# Instructions to follow:
In the lines below, look for "pixels". Copy each line where it appears.

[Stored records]
#####

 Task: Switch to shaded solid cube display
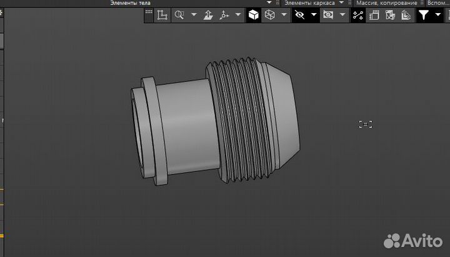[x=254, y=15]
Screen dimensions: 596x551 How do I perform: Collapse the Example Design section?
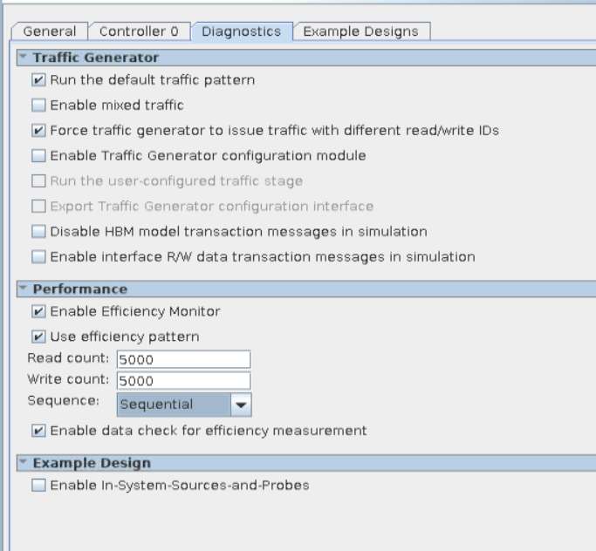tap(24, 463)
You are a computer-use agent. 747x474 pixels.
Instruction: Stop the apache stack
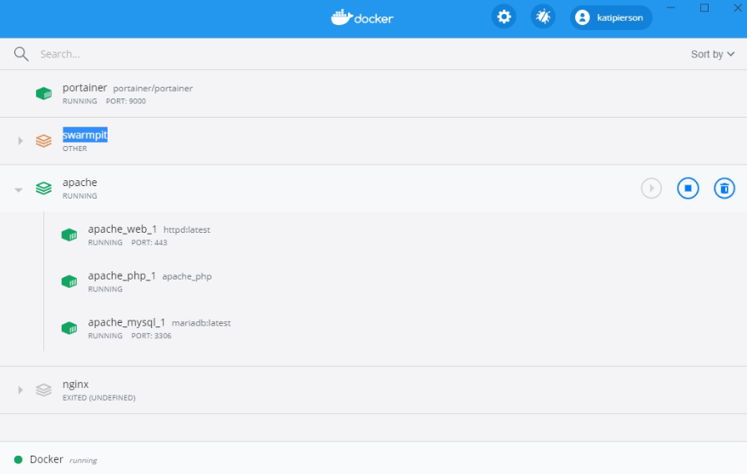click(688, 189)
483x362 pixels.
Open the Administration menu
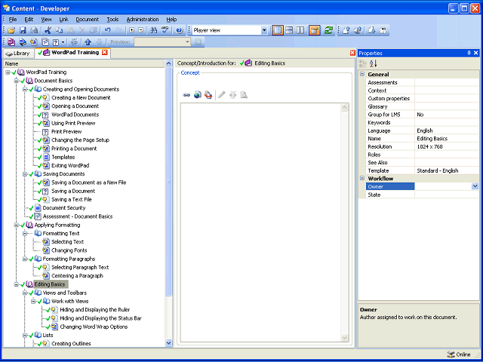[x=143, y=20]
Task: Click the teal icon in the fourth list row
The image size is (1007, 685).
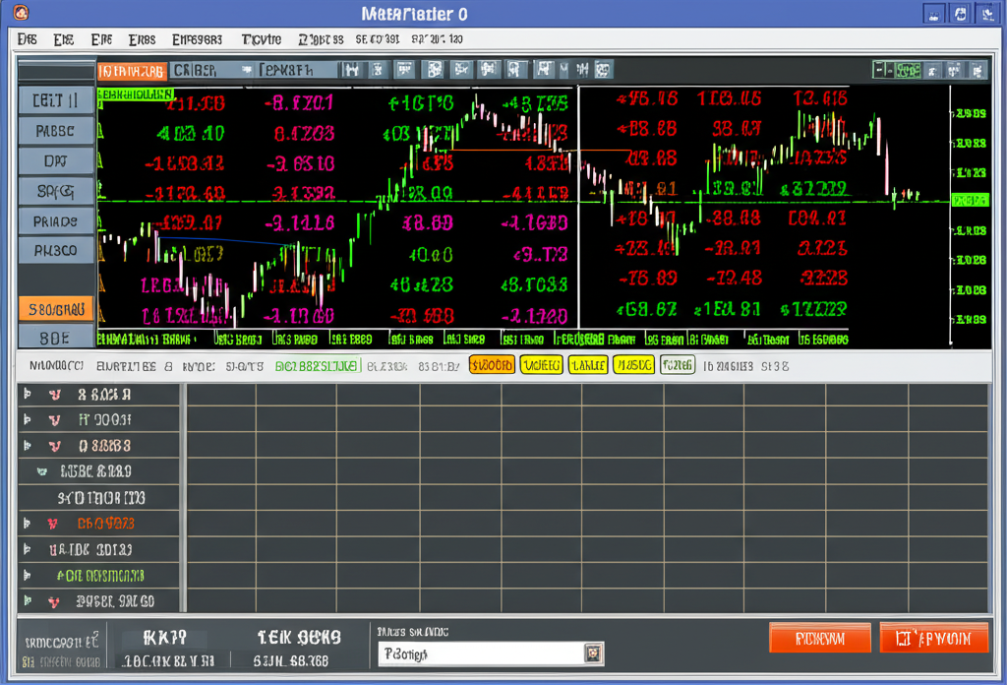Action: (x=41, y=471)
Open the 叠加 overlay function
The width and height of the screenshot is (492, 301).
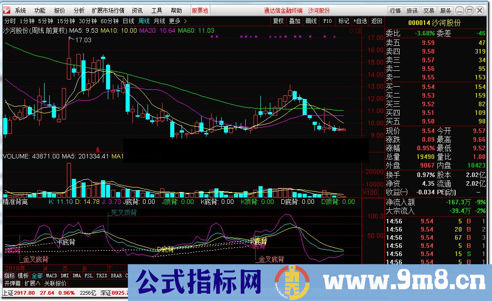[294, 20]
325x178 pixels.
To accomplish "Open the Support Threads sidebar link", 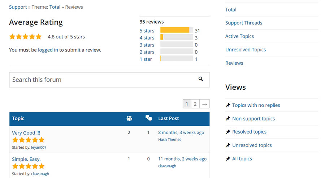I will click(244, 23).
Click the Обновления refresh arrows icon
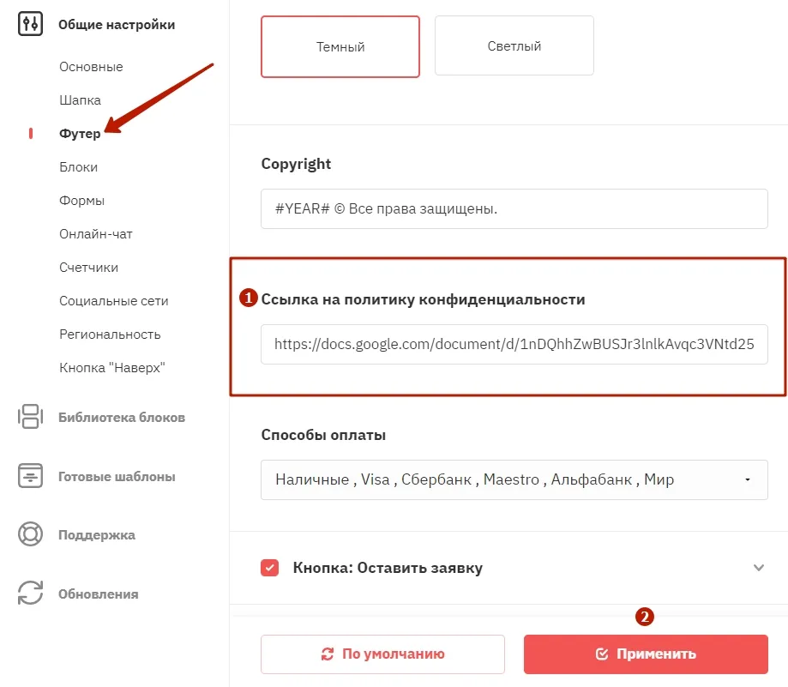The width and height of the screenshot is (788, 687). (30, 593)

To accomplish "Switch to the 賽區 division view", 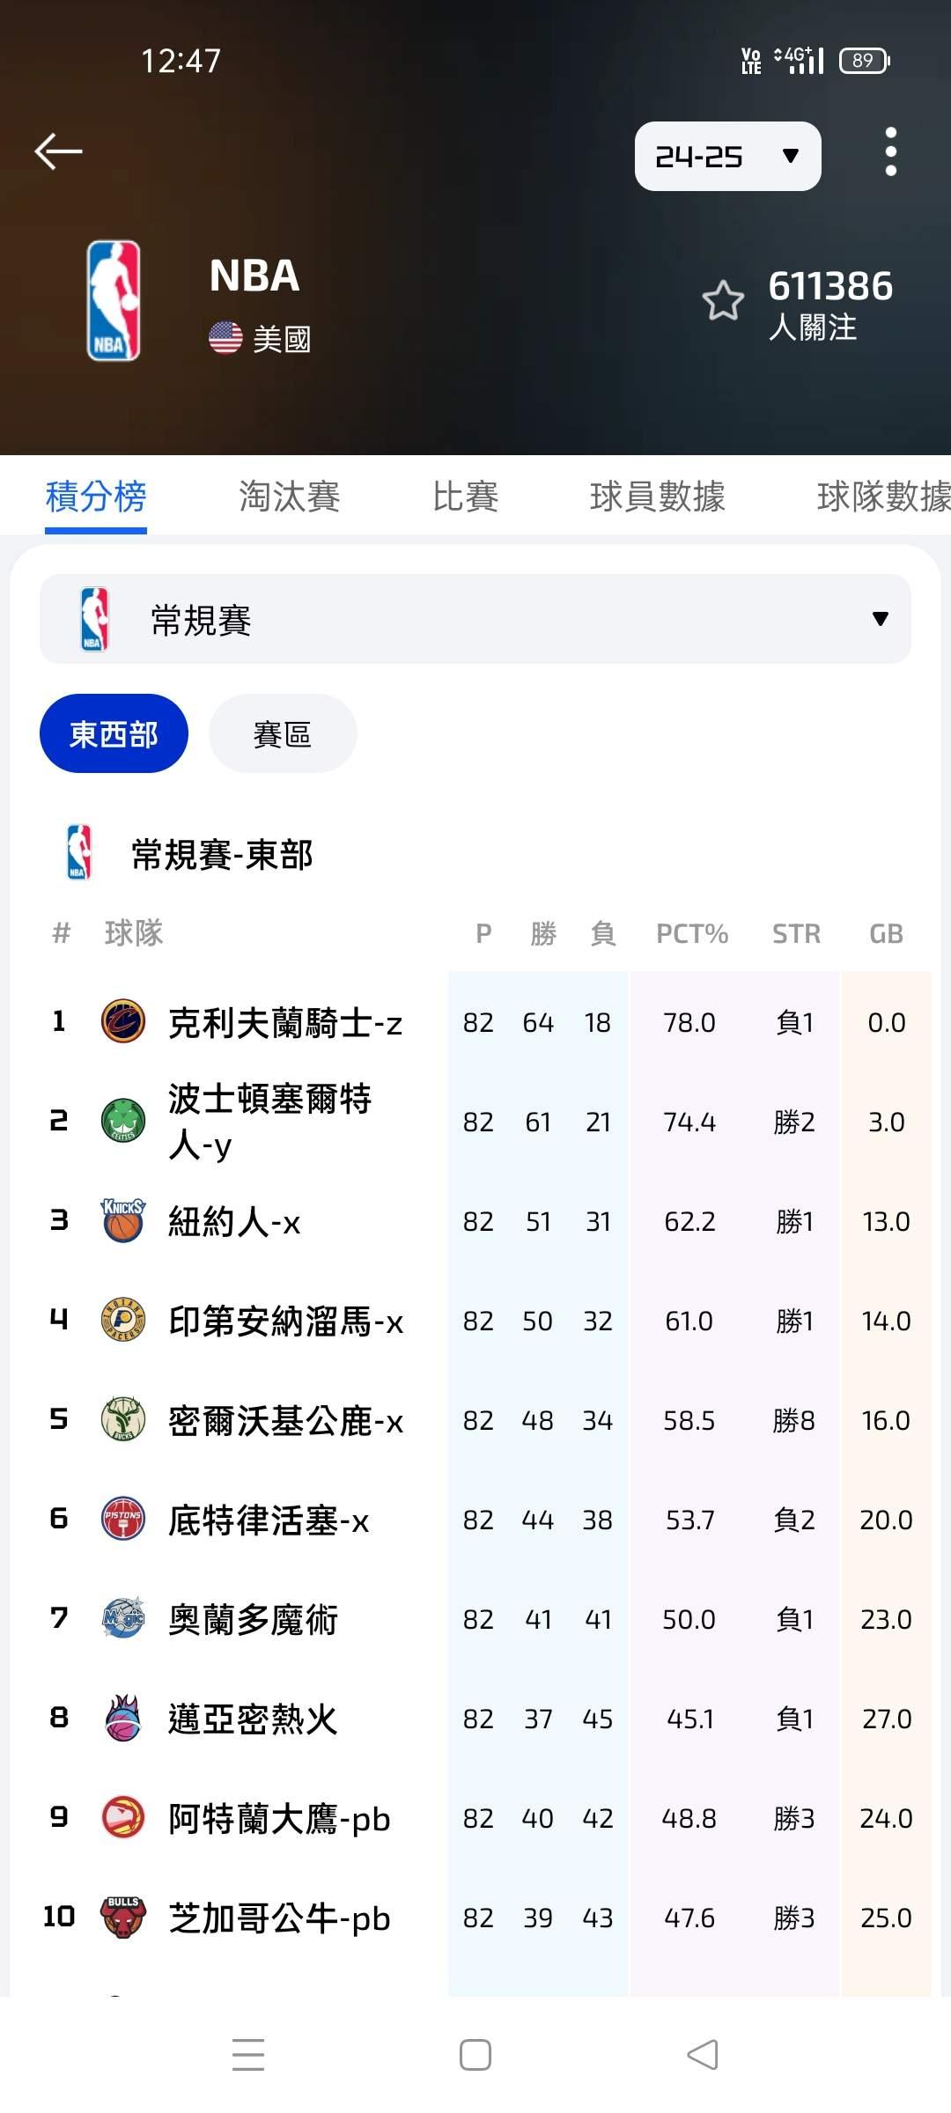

#####

# Task answer:
You are a computer-use agent. 747x474 pixels.
483x362 pixels.
325x178 pixels.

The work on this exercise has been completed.